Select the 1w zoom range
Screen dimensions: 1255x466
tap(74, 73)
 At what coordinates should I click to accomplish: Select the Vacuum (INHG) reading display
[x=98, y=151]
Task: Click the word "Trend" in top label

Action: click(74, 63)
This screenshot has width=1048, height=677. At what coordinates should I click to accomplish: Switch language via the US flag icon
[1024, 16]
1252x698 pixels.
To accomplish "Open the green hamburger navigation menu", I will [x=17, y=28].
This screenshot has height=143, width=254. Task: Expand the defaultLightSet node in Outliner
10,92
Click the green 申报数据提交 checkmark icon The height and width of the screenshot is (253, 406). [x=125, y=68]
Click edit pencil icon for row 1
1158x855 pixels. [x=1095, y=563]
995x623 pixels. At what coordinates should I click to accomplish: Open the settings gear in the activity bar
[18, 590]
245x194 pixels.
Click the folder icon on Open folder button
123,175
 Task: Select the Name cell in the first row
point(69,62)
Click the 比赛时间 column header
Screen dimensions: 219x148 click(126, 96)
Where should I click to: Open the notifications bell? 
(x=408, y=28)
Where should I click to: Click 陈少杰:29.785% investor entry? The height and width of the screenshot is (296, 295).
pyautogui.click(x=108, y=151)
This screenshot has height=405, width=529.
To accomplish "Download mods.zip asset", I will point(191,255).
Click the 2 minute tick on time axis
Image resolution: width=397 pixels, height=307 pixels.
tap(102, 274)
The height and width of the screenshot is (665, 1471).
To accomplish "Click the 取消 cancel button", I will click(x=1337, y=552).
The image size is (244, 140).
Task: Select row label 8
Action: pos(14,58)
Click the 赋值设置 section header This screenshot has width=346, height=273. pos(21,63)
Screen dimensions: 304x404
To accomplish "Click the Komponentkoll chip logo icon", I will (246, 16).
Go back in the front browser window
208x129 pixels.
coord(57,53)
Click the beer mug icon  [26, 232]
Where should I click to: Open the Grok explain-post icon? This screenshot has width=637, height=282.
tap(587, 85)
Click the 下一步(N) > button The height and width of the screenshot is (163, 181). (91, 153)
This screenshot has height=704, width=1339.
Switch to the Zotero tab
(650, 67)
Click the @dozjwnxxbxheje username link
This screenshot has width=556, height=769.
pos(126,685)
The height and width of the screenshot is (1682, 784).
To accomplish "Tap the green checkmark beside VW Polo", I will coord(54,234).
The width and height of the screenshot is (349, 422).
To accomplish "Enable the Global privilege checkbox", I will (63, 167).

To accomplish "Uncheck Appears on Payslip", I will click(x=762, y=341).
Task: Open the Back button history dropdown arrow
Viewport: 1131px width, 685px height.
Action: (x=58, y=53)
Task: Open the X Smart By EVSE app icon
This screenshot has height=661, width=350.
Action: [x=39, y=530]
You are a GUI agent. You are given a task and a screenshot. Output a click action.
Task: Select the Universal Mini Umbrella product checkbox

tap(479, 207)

■ Problem requirements
Your answer should be each line from the preceding material in which the word "checkmark" occurs.

■ Exercise response
Click the green 申报数据提交 checkmark icon The height and width of the screenshot is (253, 406). [x=125, y=68]
To accomplish "Tap the green checkmark beside VW Polo", I will coord(54,234).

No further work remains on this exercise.